### Stored records

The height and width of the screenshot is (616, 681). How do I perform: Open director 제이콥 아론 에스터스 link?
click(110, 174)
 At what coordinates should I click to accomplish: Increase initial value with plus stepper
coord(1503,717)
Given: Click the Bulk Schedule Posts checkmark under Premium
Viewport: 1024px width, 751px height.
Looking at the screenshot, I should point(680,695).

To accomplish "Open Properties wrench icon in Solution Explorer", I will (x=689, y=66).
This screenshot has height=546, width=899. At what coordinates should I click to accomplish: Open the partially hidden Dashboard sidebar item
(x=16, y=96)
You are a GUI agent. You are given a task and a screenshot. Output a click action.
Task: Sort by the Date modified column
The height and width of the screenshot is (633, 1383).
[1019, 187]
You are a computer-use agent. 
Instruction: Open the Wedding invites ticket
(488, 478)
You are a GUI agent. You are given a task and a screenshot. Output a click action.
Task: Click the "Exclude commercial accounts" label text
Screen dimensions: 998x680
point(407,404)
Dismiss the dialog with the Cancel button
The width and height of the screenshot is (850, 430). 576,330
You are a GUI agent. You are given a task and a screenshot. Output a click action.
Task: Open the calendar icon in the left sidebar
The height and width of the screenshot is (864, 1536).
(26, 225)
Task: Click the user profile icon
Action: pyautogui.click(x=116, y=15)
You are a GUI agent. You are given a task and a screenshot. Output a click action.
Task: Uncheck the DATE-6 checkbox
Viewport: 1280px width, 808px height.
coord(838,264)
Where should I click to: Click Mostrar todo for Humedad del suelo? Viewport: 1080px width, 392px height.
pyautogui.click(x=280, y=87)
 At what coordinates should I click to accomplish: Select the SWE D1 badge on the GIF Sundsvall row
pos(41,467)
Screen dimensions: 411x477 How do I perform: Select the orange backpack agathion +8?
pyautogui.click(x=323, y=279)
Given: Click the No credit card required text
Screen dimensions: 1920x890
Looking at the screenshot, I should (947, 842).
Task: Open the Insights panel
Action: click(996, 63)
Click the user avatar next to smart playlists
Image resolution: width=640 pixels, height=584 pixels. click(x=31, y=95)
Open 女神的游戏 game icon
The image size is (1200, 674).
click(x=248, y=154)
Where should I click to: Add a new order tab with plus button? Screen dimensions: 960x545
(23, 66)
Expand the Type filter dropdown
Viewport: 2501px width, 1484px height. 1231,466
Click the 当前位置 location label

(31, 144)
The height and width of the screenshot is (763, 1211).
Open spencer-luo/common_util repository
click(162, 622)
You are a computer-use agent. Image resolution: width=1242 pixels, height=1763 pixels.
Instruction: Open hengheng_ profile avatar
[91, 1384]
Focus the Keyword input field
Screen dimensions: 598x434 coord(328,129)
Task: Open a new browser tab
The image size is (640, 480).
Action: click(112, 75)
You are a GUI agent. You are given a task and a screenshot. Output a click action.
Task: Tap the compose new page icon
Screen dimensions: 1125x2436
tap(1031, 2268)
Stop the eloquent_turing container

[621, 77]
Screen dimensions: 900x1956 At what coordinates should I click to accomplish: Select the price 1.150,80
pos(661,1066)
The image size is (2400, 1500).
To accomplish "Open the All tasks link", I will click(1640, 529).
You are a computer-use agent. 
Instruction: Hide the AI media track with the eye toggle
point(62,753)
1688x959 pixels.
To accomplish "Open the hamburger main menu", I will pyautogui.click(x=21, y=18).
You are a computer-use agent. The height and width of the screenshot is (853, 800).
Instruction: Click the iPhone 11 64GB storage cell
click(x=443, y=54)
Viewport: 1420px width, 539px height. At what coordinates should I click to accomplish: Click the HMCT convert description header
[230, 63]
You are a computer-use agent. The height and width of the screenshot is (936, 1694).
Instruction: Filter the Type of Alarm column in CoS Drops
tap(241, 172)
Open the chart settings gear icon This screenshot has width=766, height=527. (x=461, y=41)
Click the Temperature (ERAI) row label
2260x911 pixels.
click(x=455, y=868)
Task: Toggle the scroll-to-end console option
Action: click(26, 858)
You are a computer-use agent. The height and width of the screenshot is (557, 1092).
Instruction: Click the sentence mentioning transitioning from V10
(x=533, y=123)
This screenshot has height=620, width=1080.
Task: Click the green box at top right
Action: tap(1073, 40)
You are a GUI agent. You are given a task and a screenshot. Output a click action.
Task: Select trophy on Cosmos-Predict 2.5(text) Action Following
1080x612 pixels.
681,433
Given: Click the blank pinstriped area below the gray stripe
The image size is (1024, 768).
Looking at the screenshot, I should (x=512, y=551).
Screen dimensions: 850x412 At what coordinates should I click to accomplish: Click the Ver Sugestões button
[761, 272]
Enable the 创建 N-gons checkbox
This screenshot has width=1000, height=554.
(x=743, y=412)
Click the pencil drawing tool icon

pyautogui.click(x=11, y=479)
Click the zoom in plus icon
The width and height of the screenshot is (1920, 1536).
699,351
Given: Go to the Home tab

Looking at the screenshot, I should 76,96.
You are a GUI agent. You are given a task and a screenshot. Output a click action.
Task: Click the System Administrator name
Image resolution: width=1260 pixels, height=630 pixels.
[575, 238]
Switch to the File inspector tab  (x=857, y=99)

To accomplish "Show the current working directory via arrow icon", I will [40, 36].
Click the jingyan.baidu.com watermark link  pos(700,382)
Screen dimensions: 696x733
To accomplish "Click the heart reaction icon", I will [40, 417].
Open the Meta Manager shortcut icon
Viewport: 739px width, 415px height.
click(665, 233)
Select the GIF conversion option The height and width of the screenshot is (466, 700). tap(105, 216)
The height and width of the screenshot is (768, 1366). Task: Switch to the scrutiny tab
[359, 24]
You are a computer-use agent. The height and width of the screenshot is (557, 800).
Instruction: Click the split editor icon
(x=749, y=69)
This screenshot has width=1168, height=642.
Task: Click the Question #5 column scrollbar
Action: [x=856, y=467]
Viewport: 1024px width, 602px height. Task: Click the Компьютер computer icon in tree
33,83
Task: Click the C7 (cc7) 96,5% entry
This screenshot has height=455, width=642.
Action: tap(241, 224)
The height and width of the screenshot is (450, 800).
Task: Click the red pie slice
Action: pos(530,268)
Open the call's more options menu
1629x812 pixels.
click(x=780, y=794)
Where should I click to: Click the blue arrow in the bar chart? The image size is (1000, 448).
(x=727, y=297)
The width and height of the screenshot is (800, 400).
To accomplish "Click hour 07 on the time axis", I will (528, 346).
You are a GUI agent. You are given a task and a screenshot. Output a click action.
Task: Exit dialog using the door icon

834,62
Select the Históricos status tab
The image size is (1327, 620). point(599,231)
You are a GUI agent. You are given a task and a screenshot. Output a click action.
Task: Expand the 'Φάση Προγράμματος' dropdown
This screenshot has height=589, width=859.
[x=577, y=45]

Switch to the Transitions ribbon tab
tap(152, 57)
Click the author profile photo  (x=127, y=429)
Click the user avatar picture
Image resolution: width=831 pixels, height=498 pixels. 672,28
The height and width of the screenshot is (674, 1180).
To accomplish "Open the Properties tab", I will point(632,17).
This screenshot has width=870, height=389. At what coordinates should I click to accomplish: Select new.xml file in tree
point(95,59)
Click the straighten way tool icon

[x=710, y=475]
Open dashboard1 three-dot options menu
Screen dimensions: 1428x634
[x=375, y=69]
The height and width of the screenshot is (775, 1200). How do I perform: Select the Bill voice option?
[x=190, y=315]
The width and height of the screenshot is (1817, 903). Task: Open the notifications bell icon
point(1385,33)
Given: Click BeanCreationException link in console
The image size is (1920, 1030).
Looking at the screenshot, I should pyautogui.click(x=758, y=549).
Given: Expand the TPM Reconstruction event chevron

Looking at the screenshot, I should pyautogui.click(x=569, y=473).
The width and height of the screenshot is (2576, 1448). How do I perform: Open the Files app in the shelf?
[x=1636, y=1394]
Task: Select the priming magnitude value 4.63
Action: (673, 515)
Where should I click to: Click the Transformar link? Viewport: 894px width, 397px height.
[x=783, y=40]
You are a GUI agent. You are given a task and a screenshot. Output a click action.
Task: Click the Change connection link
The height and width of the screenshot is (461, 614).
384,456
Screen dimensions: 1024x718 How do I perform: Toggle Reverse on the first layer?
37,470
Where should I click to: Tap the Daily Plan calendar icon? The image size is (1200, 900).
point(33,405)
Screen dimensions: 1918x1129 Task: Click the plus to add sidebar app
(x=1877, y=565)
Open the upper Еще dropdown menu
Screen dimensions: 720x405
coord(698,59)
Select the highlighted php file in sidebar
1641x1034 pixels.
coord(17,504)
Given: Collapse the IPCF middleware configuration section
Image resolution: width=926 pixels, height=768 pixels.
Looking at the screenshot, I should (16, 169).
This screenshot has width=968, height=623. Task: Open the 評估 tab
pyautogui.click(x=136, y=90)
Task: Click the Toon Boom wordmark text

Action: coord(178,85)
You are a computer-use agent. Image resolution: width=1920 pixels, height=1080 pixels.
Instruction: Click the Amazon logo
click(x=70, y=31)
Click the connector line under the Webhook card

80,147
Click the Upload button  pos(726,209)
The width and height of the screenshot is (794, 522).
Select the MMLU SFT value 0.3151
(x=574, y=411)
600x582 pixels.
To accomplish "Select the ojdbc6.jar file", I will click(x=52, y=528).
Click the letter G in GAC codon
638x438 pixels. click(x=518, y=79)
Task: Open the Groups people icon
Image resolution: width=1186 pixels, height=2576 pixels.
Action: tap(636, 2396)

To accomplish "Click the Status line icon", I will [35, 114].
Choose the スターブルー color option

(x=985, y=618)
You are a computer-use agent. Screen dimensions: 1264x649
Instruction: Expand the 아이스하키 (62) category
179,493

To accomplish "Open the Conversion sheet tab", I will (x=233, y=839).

### WHAT THE TASK ASKS
Using the records above, say how many lines contain the word "will". Write the number alone.

### ANSWER TO THE PROBLEM
10